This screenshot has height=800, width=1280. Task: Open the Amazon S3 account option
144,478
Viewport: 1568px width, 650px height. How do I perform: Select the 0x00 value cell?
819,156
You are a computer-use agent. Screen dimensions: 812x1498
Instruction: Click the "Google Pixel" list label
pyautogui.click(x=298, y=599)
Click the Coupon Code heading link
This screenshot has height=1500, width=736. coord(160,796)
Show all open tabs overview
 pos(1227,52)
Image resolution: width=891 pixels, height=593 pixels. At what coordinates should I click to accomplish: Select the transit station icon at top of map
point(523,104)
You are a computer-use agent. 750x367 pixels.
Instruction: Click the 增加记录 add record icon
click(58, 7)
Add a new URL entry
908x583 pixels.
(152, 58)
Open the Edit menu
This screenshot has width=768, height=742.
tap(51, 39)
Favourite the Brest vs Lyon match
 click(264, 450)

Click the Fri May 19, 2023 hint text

------------------------

**Given instruction:**
Count the lines in the data above that contain the string "agent", treating uppercase and lowercase as different, and give only that number.

**Exercise output:**
2